Clark Howard

Clark Howard’s 6 Simple Steps To Get Better Customer Service

Unlocking the keys to good customer service and its unfortunate counterpart, "customer no-service" has been a big part of money expert Clark Howard's mission for three decades.

If you’re having problems with a company due to an unsatisfactory service or product, Clark wants you to know that to get results you often have to employ an array of tactics.

“You’ve got to be flexible in how you use the tools available to you,” he says. “There is no silver bullet.”

In this article, we’ll explore some steps to getting good customer service from companies you buy from or patronize.

Why Is Customer Service So Bad?

According to the American Customer Satisfaction Index (ACSI), which gauges key business metrics, including customer service, across industries like restaurants, banks and airlines, how consumers view these sectors has been in a free fall in recent years. "Since 2019, there has been a sharp decline in customer satisfaction," says a recent ACSI report.

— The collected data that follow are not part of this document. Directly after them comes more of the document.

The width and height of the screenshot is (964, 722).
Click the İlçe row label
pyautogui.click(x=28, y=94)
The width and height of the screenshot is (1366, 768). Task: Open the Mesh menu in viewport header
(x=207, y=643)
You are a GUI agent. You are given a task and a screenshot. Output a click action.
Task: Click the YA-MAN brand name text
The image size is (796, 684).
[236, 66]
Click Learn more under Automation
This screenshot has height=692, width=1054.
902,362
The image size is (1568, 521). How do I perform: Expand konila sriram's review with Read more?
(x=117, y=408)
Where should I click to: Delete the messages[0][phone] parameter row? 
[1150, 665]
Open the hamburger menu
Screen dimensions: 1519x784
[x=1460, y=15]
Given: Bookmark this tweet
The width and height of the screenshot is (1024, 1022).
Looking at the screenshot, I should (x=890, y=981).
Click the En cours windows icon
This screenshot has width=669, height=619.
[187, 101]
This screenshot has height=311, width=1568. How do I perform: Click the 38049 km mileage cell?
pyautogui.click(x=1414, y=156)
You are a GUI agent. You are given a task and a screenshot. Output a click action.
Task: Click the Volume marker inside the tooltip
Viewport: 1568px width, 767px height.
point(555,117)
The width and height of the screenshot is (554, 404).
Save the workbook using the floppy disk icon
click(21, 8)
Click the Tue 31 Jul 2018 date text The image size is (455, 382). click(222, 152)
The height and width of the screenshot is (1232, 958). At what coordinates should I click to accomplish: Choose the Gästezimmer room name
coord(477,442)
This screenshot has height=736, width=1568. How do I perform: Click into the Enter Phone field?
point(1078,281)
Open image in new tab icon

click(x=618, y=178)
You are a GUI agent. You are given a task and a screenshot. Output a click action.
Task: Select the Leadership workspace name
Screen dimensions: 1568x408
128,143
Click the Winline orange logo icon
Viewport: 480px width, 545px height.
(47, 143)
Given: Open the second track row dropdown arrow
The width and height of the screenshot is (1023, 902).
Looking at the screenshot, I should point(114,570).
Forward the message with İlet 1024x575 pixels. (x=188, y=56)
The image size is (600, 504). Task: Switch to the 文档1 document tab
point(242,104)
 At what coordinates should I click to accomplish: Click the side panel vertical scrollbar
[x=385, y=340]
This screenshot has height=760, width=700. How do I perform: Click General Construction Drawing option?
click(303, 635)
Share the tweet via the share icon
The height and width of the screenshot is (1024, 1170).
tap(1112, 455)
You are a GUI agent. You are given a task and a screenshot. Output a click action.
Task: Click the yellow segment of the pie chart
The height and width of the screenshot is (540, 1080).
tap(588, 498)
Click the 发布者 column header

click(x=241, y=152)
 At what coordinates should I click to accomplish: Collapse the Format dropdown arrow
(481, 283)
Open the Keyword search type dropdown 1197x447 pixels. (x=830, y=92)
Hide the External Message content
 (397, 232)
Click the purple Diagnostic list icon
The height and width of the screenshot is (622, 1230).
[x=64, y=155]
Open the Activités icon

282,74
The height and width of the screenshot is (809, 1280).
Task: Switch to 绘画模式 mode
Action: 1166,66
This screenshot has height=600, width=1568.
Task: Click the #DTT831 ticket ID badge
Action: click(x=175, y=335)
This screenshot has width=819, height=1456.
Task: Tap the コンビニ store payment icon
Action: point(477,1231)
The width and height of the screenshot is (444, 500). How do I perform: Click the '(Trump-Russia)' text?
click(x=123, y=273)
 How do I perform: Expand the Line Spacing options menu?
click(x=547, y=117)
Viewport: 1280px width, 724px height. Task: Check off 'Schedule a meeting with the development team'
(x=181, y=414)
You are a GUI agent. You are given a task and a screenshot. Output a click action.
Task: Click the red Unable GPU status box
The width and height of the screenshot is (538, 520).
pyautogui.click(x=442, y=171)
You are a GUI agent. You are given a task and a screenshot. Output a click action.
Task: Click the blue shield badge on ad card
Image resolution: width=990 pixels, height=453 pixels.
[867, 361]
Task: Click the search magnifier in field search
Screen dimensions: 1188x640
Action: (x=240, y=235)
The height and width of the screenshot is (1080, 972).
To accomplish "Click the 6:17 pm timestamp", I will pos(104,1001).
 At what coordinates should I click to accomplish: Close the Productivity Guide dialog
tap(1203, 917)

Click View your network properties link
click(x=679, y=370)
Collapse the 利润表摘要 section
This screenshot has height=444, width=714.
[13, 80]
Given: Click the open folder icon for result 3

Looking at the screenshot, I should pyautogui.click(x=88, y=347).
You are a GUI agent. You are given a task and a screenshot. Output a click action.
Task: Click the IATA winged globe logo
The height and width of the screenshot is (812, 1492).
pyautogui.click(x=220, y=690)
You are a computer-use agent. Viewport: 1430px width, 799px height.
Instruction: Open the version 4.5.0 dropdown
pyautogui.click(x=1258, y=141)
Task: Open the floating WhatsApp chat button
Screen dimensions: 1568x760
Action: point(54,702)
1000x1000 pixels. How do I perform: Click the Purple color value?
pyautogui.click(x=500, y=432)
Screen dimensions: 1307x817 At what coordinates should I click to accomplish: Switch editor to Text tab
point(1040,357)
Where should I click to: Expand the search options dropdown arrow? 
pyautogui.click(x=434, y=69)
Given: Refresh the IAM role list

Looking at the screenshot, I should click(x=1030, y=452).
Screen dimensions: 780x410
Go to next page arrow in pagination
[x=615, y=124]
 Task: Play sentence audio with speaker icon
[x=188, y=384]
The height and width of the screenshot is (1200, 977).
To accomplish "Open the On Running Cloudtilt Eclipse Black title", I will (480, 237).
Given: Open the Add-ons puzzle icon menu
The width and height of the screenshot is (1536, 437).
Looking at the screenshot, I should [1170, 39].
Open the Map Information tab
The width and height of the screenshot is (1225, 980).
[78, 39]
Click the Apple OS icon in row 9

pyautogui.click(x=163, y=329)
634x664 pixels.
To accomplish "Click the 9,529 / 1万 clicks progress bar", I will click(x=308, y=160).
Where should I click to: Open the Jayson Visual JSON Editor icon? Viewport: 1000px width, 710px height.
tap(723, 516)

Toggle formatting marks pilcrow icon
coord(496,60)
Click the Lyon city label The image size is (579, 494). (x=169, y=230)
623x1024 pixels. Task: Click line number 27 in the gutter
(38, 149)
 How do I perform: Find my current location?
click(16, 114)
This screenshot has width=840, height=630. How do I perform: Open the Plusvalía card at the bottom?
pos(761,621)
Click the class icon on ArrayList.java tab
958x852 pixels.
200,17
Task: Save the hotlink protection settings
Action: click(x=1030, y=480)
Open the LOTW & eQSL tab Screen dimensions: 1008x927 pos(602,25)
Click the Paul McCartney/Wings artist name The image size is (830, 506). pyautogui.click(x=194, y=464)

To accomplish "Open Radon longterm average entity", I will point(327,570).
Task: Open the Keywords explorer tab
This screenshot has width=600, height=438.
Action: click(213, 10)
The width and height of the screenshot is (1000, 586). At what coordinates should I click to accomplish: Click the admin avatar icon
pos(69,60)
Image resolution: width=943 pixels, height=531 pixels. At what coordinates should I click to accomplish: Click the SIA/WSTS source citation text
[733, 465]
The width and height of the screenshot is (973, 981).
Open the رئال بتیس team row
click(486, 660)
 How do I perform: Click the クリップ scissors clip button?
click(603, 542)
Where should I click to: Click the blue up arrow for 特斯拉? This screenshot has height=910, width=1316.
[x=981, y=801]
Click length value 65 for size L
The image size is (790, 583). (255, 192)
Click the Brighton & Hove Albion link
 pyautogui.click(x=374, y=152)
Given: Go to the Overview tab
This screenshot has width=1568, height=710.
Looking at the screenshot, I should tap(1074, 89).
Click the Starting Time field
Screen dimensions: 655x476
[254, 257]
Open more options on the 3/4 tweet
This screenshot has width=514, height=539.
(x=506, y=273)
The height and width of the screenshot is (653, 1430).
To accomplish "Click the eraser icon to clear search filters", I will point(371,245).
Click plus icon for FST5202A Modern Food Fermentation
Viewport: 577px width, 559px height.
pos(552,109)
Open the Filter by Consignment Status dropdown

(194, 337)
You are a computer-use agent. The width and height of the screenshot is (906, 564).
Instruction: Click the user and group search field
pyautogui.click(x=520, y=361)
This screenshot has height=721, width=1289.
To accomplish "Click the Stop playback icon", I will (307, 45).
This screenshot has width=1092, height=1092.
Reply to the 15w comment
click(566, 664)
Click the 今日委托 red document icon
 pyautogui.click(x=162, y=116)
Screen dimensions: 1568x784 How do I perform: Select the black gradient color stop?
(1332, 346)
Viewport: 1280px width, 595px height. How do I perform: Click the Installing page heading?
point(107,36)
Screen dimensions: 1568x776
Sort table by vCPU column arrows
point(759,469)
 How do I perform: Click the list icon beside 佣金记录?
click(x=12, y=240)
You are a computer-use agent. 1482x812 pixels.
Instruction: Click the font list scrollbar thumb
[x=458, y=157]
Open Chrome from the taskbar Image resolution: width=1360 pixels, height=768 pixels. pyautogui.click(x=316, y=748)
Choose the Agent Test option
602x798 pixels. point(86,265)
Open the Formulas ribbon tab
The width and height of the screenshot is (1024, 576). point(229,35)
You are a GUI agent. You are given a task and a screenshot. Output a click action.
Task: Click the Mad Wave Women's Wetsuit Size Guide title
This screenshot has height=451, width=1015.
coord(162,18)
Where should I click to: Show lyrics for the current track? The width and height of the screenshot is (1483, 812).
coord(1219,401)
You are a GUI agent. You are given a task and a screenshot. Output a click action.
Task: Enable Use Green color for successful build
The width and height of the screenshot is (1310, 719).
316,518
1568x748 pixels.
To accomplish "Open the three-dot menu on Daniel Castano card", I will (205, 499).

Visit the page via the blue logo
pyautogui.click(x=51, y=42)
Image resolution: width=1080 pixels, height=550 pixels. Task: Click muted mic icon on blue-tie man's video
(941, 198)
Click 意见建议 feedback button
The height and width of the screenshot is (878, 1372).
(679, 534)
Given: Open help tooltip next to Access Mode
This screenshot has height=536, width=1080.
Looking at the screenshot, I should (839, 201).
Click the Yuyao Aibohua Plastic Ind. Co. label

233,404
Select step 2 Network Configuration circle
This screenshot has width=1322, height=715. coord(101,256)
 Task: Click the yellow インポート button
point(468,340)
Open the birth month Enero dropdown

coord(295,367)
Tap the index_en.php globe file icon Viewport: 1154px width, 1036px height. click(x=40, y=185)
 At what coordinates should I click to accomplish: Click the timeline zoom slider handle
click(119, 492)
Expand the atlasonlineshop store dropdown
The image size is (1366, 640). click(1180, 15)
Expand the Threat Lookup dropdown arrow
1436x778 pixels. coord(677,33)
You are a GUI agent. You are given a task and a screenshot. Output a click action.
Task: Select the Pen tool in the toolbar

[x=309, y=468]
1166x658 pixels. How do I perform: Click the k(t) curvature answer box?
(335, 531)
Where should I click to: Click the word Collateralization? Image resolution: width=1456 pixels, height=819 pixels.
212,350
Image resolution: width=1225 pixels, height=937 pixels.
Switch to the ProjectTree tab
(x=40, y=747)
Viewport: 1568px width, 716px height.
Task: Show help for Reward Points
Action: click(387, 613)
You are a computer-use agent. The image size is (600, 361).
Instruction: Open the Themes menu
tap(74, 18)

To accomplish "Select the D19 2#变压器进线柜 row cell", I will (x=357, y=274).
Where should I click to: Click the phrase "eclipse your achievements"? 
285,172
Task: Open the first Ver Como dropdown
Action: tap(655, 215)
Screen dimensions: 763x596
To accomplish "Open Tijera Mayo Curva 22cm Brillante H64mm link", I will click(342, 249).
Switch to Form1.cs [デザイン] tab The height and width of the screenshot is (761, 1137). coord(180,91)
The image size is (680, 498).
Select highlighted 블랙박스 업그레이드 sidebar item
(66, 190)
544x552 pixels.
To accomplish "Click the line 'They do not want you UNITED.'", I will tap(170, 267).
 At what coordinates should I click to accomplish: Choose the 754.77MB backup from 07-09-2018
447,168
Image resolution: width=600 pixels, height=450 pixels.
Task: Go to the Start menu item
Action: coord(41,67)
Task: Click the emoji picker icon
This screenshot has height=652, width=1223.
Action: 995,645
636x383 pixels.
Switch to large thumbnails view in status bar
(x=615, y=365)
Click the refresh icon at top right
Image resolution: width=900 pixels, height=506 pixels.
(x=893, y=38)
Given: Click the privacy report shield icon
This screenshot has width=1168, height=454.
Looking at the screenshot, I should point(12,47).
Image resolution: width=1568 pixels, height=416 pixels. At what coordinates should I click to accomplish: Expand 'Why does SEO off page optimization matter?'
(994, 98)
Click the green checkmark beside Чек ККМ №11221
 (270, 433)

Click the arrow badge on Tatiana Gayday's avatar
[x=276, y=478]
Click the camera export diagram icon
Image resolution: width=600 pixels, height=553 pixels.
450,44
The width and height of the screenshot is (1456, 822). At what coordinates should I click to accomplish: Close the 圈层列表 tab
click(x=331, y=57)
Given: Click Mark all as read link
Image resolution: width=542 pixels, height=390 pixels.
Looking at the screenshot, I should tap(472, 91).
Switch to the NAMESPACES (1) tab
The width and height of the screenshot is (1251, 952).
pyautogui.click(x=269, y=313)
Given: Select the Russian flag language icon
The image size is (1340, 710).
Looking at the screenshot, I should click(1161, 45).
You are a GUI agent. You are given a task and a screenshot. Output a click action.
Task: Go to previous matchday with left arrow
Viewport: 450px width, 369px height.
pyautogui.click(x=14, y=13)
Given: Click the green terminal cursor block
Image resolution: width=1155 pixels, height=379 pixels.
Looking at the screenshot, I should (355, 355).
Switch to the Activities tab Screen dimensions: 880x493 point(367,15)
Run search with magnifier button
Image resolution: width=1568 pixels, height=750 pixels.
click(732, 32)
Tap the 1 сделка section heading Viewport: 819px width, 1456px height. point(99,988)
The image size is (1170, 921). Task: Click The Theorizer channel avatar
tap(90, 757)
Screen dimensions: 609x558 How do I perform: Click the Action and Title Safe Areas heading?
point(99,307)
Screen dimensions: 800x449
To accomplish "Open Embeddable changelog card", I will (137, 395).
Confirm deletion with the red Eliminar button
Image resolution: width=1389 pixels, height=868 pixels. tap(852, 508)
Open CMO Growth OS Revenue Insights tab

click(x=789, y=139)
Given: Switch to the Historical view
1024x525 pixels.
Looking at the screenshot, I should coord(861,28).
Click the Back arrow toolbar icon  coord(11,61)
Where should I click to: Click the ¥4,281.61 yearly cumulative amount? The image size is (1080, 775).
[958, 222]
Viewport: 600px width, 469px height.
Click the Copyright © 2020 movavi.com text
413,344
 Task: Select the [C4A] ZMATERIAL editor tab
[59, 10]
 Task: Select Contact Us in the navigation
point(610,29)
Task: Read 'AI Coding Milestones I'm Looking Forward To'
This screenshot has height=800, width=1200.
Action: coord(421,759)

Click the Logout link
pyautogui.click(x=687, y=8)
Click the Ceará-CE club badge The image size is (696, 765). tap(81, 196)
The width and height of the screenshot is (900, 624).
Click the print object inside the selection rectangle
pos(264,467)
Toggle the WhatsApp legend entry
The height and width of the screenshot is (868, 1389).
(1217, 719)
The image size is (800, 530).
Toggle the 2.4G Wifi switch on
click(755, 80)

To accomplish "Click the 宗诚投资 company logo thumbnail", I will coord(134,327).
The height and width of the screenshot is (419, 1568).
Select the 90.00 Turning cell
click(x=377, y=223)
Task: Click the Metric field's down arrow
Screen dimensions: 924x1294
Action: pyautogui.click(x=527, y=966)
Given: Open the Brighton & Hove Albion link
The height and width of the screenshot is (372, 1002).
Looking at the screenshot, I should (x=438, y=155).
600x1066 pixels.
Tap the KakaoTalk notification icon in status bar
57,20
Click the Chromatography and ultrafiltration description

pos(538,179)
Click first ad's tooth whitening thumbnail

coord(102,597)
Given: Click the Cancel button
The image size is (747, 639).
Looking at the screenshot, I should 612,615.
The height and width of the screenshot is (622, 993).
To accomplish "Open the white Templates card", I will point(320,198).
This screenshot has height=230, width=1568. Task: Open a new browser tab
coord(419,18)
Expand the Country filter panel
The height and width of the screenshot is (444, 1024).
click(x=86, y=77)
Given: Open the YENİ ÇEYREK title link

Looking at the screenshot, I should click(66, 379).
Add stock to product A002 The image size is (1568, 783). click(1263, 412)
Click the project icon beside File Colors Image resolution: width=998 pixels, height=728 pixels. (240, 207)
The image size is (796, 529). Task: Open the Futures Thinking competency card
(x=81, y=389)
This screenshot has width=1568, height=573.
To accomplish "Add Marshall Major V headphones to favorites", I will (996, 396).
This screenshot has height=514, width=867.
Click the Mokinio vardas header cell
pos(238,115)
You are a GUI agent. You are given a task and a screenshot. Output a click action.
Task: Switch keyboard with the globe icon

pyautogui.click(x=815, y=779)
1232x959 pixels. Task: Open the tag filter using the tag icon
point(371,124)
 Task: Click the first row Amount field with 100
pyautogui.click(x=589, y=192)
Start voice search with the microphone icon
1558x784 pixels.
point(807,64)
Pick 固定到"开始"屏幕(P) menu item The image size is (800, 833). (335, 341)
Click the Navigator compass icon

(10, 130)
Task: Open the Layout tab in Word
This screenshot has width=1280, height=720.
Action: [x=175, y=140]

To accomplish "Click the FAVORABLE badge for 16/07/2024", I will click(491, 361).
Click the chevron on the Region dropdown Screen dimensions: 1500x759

Of course, the COVID-19 pandemic — with the subsequent worker shortages and supply chain issues — has contributed to this, but the ACSI says the decline in confidence in how customers feel about the companies they do business with has been falling for a while.

In my own experience, when it comes to getting good customer service via phone calls, not only does it seem like wait times are longer, but getting a real person is more and more of a challenge these days.

But what happens when you finally do get a real person? Clark has some valuable steps you should follow:

1. Remain Calm and Be Specific

Clark says it’s very important for you to be focused on your demands, but also to keep your composure at all times.

“Be very specific in what you want to solve the problem. Do not just complain,” he says. “And be careful what you ask for.”

”If in your anger and frustration you ask for way too much, you’re going to end up with little or nothing.”

2. Post on Social Media

Instead of being on hold for minutes or even hours before you reach a customer service representative via the phone, many people find success reaching out to companies on their social media channels.

In fact, social media sites like Facebook, Twitter and Instagram have been a valuable arrow in our quiver of ways to reach companies, especially airlines. Clark says this is because companies began monitoring their social media feeds closely for customer dissatisfaction.

“There was a time, maybe five or six years ago, when companies woke up to the problem of reputational harm through social media,” Clark says. But things are changing.

While social media used to be a viable way for customers to get quick answers to pressing concerns, many companies are no longer responding to such inquiries as they used to.

The reason this customer service strategy has lost much of its effectiveness is “because so many people started using that to try to get a company to pay attention,” he adds.

3. File a Complaint With the BBB

The Better Business Bureau (BBB) is another way to grab a company's attention.

One of the BBB’s most popular features is its proprietary rating and accreditation system, which can affect the success of a company in one way or the other. Because of this, many firms will work with the BBB to resolve customer complaints and issues.

4. Try Elliott Advocacy

Elliott Advocacy is a nonprofit consumer advocacy organization that provides several resources for people to resolve their issues with companies and corporations.

One of our favorite features of Elliott Advocacy is that it publishes the names of customer service managers, which can be helpful when you want to establish a trail of communication.

Clark says reaching out to an executive can often yield faster results than trying to contact and hear back from the head of the company.

“One thing that I find that is still effective is not writing the CEO of the company, not complaining to the CEO of a company, but finding out at the operational level, who are these unknown vice presidents or assistant vice presidents, whatever their title is in the organization, that are over whatever it is you’re having a problem with,” Clark says.

Want help with that? Start with Elliott.org's massive database of executive contact information.

5. Call the Consumer Action Center

Started by Clark in 1993, the Consumer Action Center is a nonprofit consumer advocacy organization that helps people with their problems for free in real time.

If you need advice with money or consumer issues, call the Consumer Action Center at 636-49C-LARK (636-492-5275).

6. Use a Paid Service

If you've got the coin, you might even consider investing in a paid service like Karens for Hire. The service specializes in several areas, including real estate, cars and customer service.

Fees vary based on the situation, but typically average $50 to $75, according to the Karens for Hire website.

Final Thoughts

If you’re having issues with something you bought from a company and can’t get your issue resolved easily, Clark wants you to reach out in a variety of ways.

Clark says just as important as the many ways you choose to reach out to a business is how you reach out.

“There are multiple things you try. You don’t focus on one particular thing, but the overriding thing,” Clark says, “is polite persistence.”

“Never, never, never not ever, no matter how fed up you are, ever unload on somebody you’re talking to on a phone call at customer no-service, someone you’re messaging at a company, or by posting on social media.”

“Rage does not work,” he adds. “You put everybody in a defensive position and everybody dealing with you – very quickly, even if your problem is a legitimate one that the company has caused – they’ll decide you’re the problem, not the problem you’re having.”